Seriously, what kind of parent uses their child as a pawn? What kind of person deliberately attempts to sabotage their child’s relationship with the other parent? What parents who do this do not realize is that they are damaging their child. A child wants and deserves to feel safe, secure and accepted with both parents. A parent who is consistently negatively talking about the other parent, no matter the reason or how justified it seems, is damaging the child emotionally and psychologically. In my professional opinion, parents who smack talk the other parent in front of or around their children are engaging in emotional abuse. The simple truth is that children love both parents and want a relationship with both parents in most instances. A responsible parent who is handling things maturely will understand this truth and will not attempt to undermine or actively interfere in their child’s relationship with the other parent.
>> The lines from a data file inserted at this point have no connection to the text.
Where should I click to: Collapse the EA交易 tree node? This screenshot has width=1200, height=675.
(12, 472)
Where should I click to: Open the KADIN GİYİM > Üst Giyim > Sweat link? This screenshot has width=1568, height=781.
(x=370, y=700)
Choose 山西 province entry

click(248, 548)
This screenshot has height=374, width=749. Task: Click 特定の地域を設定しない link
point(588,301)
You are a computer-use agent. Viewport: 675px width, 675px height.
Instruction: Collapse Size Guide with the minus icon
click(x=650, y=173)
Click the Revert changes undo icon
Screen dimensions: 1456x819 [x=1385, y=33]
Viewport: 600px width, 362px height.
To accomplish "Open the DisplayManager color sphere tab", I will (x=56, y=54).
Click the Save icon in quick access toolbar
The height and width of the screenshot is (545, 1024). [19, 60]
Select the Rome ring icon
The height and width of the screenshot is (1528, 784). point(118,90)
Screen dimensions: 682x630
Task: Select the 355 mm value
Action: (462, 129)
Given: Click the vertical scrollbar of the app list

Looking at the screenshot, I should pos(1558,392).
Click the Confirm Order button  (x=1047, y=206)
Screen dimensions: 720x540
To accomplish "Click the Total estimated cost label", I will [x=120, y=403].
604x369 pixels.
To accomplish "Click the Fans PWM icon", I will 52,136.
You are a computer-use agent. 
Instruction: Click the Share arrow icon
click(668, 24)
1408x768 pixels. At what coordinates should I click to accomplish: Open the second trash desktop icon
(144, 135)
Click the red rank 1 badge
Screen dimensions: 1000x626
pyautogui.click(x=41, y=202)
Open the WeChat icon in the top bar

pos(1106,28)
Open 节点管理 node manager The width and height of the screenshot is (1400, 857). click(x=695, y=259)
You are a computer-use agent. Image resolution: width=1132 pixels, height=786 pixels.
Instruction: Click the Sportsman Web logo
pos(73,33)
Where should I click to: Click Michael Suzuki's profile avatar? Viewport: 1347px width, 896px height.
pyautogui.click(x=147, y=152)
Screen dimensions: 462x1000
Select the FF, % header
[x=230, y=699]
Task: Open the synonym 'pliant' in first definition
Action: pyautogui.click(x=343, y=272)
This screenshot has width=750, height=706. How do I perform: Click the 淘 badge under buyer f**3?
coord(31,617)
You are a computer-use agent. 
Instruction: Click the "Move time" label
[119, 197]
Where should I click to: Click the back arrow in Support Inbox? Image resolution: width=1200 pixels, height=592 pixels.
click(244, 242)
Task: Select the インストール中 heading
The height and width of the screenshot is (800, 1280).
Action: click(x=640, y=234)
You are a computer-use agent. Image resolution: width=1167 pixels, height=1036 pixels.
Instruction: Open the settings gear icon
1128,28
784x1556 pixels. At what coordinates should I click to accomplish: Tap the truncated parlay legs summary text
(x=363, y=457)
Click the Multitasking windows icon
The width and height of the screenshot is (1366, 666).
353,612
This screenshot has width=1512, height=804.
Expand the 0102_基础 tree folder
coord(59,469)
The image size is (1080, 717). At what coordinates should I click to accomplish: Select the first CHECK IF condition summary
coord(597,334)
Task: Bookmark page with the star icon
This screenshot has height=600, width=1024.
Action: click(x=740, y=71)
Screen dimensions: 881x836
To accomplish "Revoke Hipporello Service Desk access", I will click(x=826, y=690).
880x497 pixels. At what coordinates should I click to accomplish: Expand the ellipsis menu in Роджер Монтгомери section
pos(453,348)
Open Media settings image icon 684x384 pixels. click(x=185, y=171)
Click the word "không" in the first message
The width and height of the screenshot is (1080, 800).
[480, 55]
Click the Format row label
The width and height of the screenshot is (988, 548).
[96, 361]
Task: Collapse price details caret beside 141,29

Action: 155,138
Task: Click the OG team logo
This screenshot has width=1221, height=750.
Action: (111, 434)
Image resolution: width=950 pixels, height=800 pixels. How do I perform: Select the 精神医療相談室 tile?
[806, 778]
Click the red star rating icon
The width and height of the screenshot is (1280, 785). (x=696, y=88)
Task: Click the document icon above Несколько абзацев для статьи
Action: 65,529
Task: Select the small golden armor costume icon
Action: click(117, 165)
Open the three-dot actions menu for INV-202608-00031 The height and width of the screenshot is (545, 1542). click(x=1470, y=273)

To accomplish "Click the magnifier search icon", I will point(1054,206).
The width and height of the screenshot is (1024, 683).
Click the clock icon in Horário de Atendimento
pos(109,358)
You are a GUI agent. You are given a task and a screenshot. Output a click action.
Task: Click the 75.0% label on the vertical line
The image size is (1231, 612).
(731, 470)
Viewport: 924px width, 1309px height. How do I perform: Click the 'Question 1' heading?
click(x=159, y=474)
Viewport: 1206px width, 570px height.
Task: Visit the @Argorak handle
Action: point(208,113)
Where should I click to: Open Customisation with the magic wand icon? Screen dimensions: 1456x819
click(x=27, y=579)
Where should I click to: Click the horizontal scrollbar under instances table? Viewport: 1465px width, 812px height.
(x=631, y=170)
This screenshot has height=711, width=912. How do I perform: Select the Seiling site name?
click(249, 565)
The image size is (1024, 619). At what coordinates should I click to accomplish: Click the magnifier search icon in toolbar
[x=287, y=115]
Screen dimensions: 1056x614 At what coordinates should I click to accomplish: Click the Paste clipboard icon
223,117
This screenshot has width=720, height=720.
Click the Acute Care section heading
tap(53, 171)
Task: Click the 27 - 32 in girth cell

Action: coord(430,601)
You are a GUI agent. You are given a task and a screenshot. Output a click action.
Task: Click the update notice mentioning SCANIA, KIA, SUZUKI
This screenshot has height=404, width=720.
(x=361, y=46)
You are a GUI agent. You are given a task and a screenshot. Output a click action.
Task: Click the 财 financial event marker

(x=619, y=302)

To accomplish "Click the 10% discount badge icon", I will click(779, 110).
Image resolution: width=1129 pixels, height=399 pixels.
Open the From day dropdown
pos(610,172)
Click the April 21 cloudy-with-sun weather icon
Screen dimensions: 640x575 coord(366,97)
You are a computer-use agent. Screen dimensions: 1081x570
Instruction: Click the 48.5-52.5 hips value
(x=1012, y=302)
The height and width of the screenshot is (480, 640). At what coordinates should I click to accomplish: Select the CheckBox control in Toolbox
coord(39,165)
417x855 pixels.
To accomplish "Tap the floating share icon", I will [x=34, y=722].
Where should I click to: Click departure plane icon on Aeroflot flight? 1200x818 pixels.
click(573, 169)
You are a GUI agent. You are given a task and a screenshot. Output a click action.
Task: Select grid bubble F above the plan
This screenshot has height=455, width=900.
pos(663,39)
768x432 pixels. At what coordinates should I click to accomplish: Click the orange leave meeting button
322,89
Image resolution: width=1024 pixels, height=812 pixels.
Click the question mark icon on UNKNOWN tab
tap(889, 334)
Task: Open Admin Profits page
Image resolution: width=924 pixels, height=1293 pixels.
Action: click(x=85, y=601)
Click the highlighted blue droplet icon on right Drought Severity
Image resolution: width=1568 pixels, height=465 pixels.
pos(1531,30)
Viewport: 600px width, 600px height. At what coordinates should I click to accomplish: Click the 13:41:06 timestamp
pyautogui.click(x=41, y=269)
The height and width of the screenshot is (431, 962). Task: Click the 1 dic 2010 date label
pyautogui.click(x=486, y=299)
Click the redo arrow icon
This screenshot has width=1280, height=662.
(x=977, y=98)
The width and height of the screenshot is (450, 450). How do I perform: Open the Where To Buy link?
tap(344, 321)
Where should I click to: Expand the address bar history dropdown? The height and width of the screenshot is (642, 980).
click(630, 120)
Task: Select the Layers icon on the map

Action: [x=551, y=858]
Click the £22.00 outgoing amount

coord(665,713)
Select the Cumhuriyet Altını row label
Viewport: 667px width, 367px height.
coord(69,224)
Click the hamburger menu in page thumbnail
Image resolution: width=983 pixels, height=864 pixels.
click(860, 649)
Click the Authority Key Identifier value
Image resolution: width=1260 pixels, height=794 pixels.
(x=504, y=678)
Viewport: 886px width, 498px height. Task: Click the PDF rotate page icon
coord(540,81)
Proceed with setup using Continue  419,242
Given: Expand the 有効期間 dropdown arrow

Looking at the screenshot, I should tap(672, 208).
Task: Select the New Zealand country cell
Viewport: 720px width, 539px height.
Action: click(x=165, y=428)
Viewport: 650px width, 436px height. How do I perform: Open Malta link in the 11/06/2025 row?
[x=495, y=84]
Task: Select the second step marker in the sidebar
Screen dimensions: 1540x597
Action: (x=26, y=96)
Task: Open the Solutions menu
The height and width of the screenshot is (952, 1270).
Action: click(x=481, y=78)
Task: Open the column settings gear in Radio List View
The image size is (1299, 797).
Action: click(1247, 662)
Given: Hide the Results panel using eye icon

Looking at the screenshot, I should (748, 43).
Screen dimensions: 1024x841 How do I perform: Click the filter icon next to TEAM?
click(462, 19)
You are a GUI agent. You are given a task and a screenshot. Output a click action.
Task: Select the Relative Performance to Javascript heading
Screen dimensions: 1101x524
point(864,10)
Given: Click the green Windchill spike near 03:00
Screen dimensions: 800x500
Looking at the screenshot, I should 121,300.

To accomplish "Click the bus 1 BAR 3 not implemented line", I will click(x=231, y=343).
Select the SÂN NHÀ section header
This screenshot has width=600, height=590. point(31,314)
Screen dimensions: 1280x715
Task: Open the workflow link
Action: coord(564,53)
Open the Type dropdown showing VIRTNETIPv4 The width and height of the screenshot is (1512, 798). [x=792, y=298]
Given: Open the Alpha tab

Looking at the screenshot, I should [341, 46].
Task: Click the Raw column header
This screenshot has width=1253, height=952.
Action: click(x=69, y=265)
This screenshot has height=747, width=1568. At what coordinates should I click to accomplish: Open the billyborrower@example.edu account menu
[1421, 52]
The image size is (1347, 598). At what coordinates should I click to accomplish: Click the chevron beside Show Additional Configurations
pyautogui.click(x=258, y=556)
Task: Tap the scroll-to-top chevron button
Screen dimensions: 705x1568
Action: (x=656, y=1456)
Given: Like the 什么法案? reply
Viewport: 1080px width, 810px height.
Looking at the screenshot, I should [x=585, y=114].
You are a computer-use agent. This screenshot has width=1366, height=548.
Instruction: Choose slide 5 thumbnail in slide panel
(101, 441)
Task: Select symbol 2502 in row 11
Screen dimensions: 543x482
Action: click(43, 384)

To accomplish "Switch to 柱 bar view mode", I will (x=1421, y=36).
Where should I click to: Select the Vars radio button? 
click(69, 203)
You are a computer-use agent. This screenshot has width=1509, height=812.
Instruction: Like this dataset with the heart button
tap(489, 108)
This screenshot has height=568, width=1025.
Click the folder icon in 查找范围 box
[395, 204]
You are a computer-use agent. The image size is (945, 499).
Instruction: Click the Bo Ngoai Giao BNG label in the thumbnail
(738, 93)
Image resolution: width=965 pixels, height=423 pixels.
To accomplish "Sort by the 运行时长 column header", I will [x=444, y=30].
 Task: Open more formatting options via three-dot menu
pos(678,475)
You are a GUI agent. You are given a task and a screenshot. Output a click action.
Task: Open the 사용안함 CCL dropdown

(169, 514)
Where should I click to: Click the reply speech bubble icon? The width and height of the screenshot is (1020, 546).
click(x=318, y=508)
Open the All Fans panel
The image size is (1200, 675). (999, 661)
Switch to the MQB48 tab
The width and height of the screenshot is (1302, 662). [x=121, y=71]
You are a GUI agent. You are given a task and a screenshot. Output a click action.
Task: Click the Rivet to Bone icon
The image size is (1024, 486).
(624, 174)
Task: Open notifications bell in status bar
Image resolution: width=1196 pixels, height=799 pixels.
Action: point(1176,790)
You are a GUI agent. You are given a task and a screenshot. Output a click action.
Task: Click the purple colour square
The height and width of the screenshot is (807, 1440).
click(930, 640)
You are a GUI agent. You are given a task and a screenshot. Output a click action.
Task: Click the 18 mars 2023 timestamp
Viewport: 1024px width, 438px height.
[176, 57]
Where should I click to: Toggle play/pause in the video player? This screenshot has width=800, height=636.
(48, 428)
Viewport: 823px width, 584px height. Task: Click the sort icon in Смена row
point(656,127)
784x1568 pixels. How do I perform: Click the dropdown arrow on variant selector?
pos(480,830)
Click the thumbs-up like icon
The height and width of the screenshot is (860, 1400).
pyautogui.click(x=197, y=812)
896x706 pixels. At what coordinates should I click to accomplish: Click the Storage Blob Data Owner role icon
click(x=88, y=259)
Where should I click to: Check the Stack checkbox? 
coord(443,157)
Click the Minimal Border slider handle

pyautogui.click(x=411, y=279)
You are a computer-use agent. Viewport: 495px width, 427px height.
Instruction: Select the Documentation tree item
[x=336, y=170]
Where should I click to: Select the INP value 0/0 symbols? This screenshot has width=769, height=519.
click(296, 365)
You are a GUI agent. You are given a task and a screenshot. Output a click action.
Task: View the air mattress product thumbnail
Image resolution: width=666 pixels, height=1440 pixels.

You don’t have to like the other parent or agree with the other parent in order to commit to handle things in a healthy, mature manner. My husband and his first wife never talked badly about each other, certainly not in front of their daughter. Nor did they allow anyone else to do so. And that child is now almost 23 years old and she is thankful for the atmosphere her parents deliberately created for her sake. She is also thankful for the example they set in that regard. My husband and I do not talk negatively about his son’s mother either. Nor do we allow anyone else to do so. Regardless of the details about the relationship, we encourage his son to love and respect and obey his mother. That’s the way it should be.
I have seen the opposite happen, however, and the results were not good. My parents divorced when I was thirteen. My mom and her family never talked badly about my father, but my father’s family did not behave that way. Although my dad never really talked badly about my mother, he allowed his sister and mother to do so. What he should have done is told them that kind of behavior would not be tolerated. We needed him to protect us, and part of protecting us was providing a safe, calm environment for us. Eventually, my dad’s lack of action pushed all of us away from him, and, to this day, none of us have a close relationship with him. My brother’s first wife also smack talked him in front of their sons and made things difficult. As soon as the younger son was old enough to have a choice about which parent he lived with, he chose to live with my brother. The judge honored his wishes. That son will tell you that he got so tired of his mother consistently talking badly about his father; he got tired of the bickering and negativity. My brother and his wife did not engage in the same types of behavior. They created a safe, positive, accepting environment that was free of negative talk about the boy’s mother, and my nephew respected it and craved it. Not long afterwards, my brother’s older son also chose to live with my brother. Both boys had had it with their mother and the kind of atmosphere she had created. I’ve seen it time and time again. Children don”t want to be around negativity, anger, hatred and bitterness, and they shouldn’t have to be. It’s hard enough for children when their parents aren’t together. Please don’t make it any harder by talking negatively about the other parent. In more cases than not, smack talk backfires on the one who engages in it.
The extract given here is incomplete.